One of the ideas being circulated around Washington is a government run health care plan as an alternative to private coverage. Simply put Americans would have the option of keeping their employer based coverage, buying private coverage or enrolling in the government plan, presumably with their employer’s contribution that otherwise goes to the employer plan.
At first glance this sounds fair, after all who can argue with choice and competition. The problem is that this competition is not on a level playing field. If Medicare is any indication of how a government “alternative” plan would operate, the options of enrolling in a government plan may soon be the only plan.
Medicare manages costs by cutting fees and paying health care providers and hospitals considerably below market rates for their services. Currently these providers make up the difference by shifting costs to the private sector. For example, Medicare reimburses hospitals about 12% below market rates (that needed to cover costs).
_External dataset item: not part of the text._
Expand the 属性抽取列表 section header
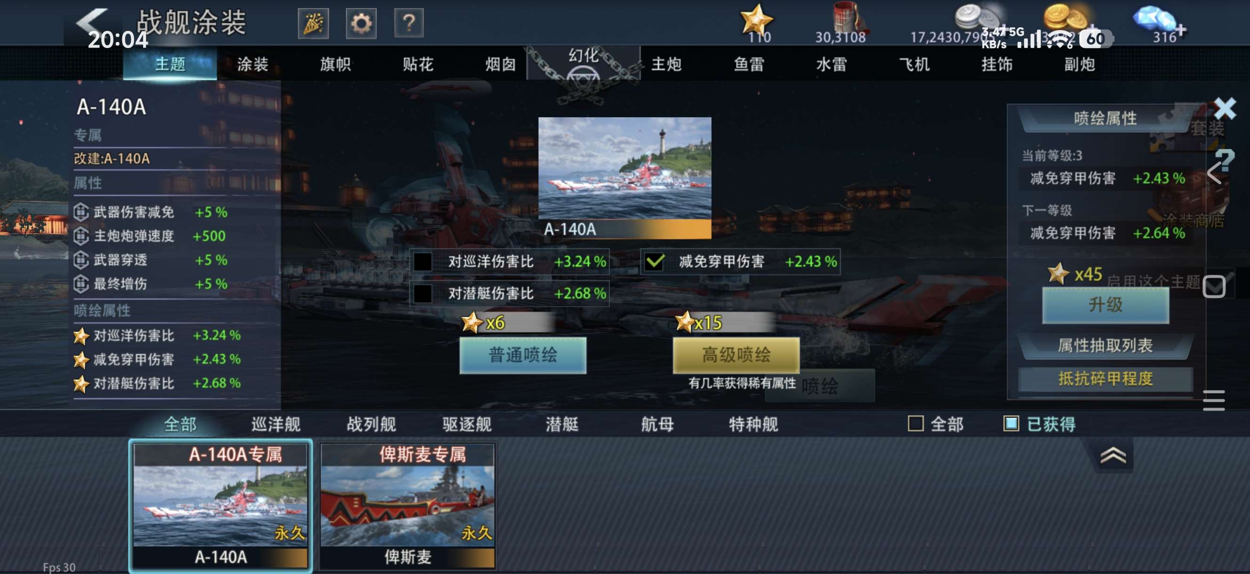Image resolution: width=1250 pixels, height=574 pixels. pyautogui.click(x=1105, y=345)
Now, let’s say the government alternative plan under health care reform does the same thing (to keep it “affordable”). As more costs shift to the private sector, the health benefits offered by employers become more expensive and as the government plan becomes less expensive to the alternatives, more Americans enroll in that plan and the cycle continues until there is only one plan that is “affordable.” Of course, one problem is how the health care providers survive payments that are insufficient to cover costs and there is no place to make up the difference. In addition, once there is no place to shift costs and all of the adverse selection is within a single government plan, costs rise beyond expectation.